Presidente da República critica corrida desenfreada à riqueza por parte de membros da Frelimo
O Presidente da Frelimo, Filipe Nyusi, criticou
hoje a corrida desenfreada à riqueza entre os seus militantes, alertando para o
risco de esta prática agudizar as diferenças sociais e fomentar o crime.
"Esta corrida desenfreada à
riqueza cria e exacerba as diferenças sociais, perturba as relações de
humanismo e de solidariedade entre as comunidades e fomenta o crime",
afirmou Nyusi, discursando na abertura da 3.ª Sessão Extraordinária do Comité
Central da Frelimo (Frente de Libertação de Moçambique), que se iniciou hoje na
Matola, província de Maputo.
Segundo Nyusi, o actual
Presidente da República, o apetite pela rápida ascensão aos bens gera um
ambiente propício à violação dos direitos humanos, conflitos sociais e a
supremacia dos interesses individuais sobre os interesses do partido e de toda
a sociedade.
"Os nossos quadros e
militantes do partido devem estar cientes desta emergência da supremacia dos
interesses individuais ou de grupo, que pretendem predominar no ambiente em que
vivemos e querem penetrar e instalar seus tentáculos no nosso seio e da
sociedade", acrescentou.
Para Filipe Nyusi, o
comportamento de alguns membros da Frelimo configura uma violação dos
estatutos, do código de conduta e da directiva eleitoral do partido, devendo
ser combatida sem tréguas.
"A Frelimo não pode ser
encarada como uma plataforma de acesso ao poder para servir interesses
individuais, o interesse supremo que deve prevalecer é o partido e não o indivíduo,
governar é resolver os problemas do povo", declarou Nyusi.
O presidente da Frelimo referiu
que o Comité Central vai aprovar a revisão do código de conduta, da directiva
para as eleições internas dos órgãos do partido e das cinco teses do 11.º congresso
do partido no poder, agendado para 2017 em Maputo.

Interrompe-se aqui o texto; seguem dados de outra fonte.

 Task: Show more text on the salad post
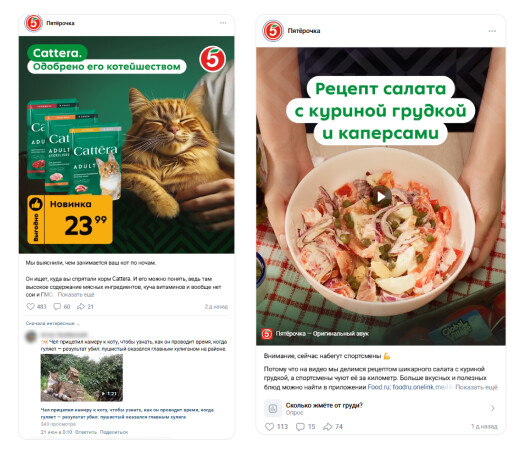476,387
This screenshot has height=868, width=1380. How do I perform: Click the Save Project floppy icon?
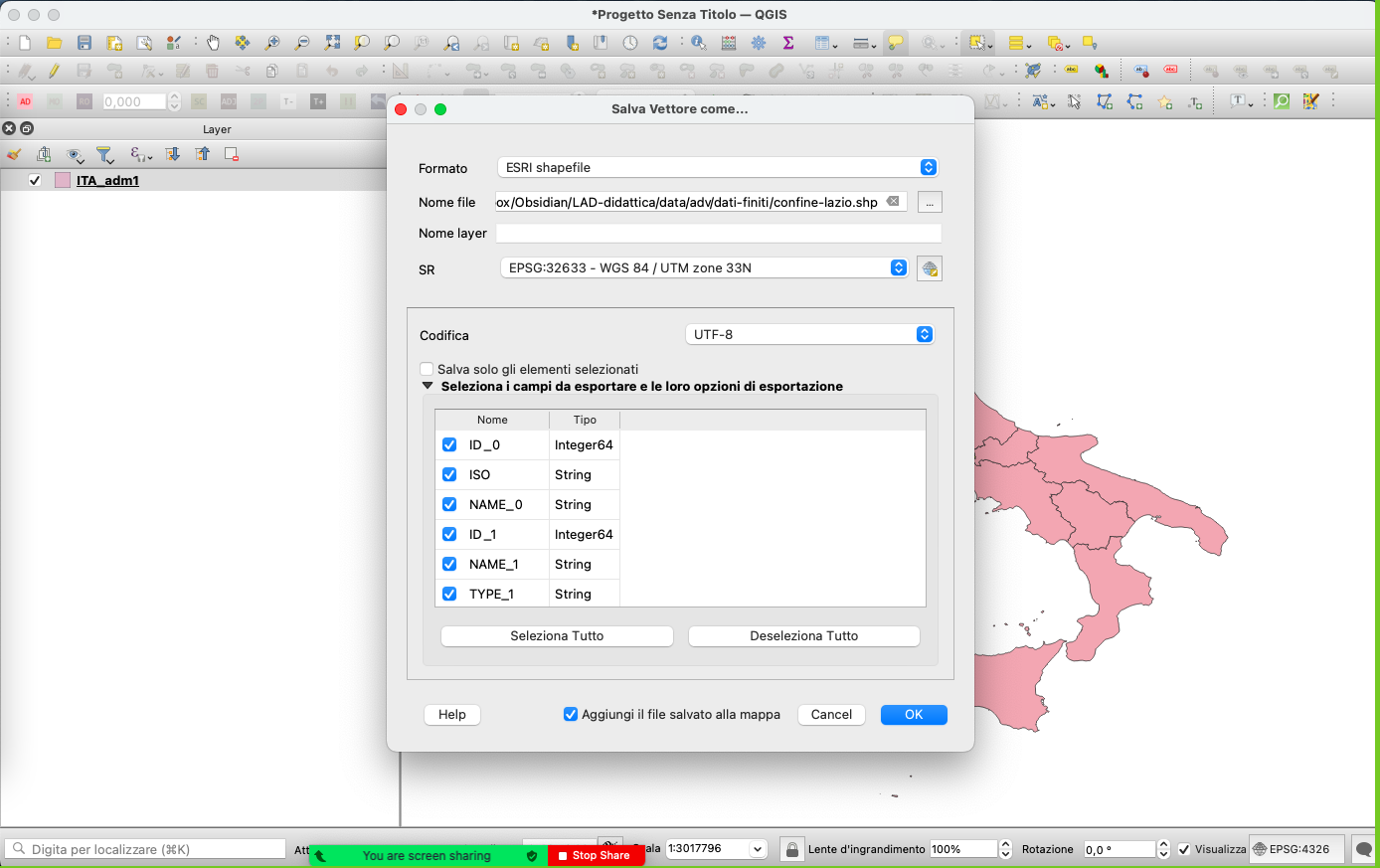click(x=85, y=43)
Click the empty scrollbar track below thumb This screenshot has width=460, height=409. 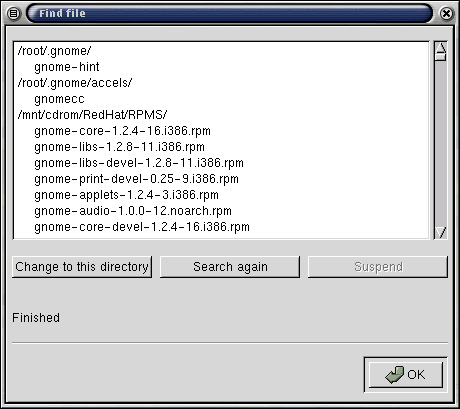pyautogui.click(x=441, y=143)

Filipe Nyusi sublinhou que o
11.º congresso deve ser um momento de revitalização da democracia interna,
exortando os membros do partido a mostrarem espírito de abertura para
enfrentarem os desafios actuais.
Nyusi apontou o crescimento da
população moçambicana, a mudança drástica da pirâmide etária, as alterações
climáticas, o acesso das populações rurais e urbanas às tecnologias de
comunicação e informação e o crescente poder do capital financeiro como
mudanças que os militantes da Frelimo devem tomar em conta.
"Tudo isto acontece num a
altura em que a competitividade e a luta para ascender ao poder se impõem com
maior acuidade", enfatizou o presidente da Frelimo.